_Required action_.
Filter this listing down to the lines that contain the word "screenshot", and copy them.

_Data to examine_.

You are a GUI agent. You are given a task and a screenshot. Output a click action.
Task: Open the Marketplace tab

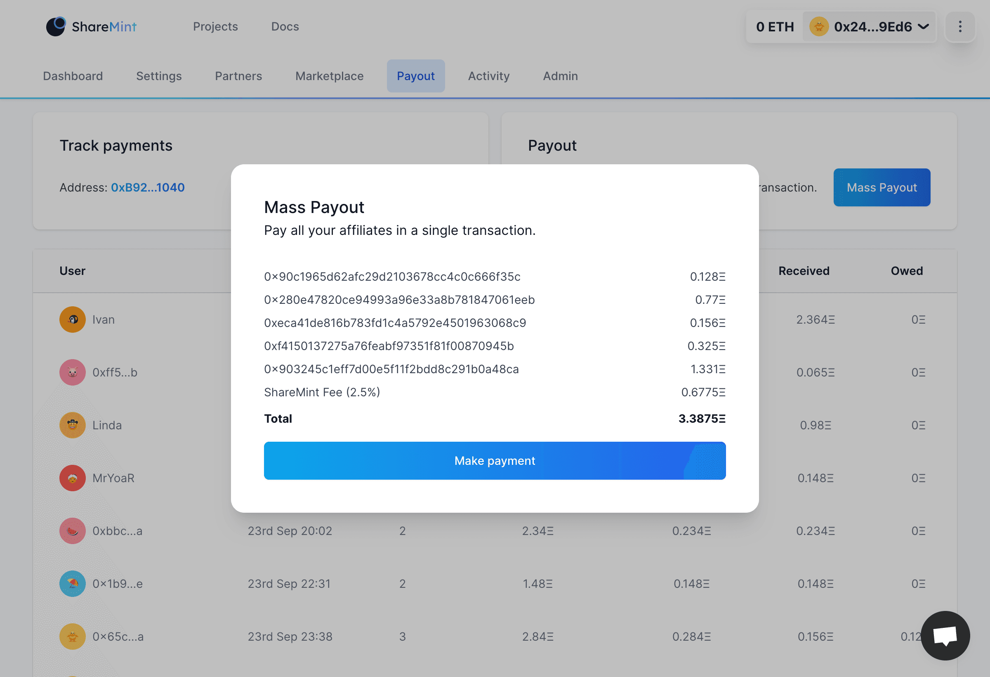[329, 76]
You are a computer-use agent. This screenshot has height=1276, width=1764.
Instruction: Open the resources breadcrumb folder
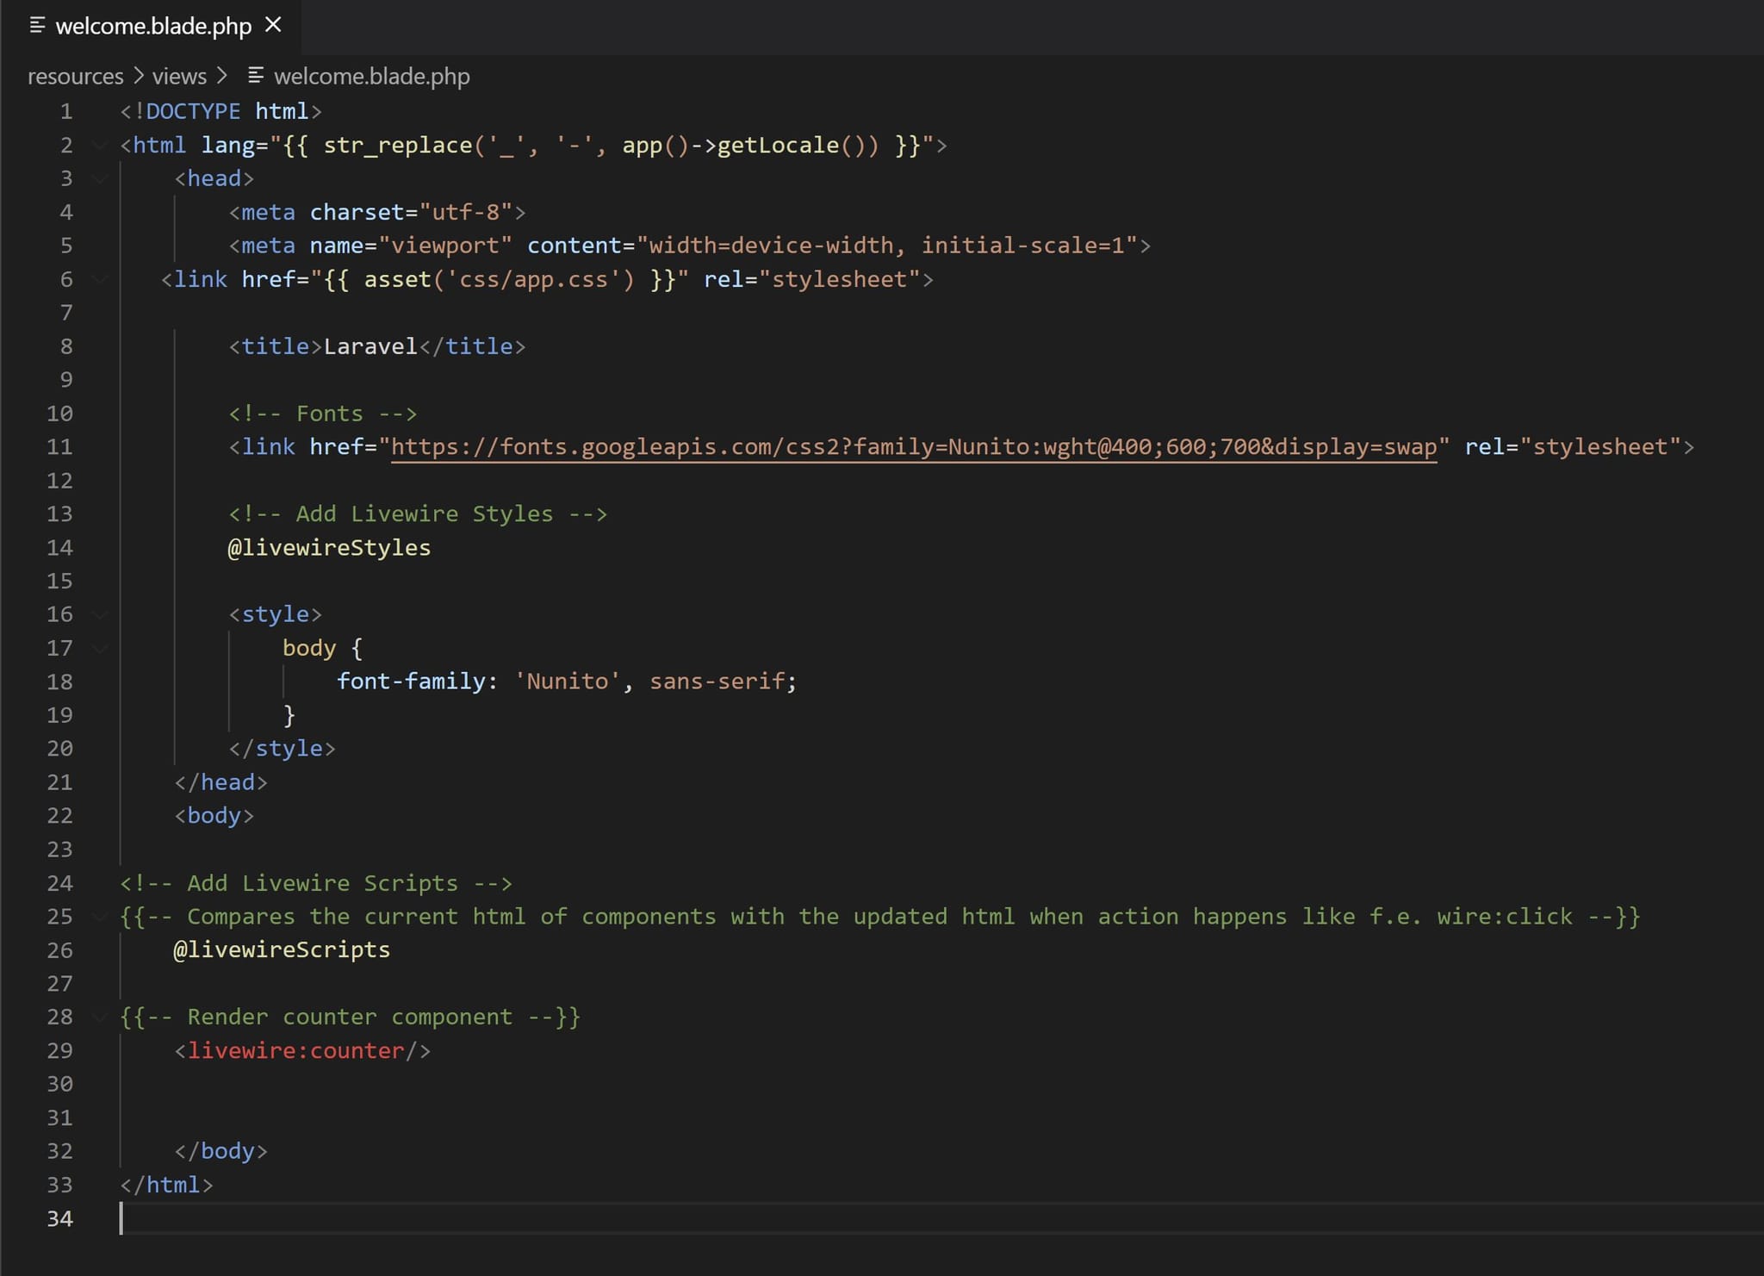click(x=76, y=76)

_Solution for this exercise_.
You are a GUI agent. You are given a task and a screenshot. Output a click action.
You are a computer-use agent. This screenshot has height=1276, width=1764.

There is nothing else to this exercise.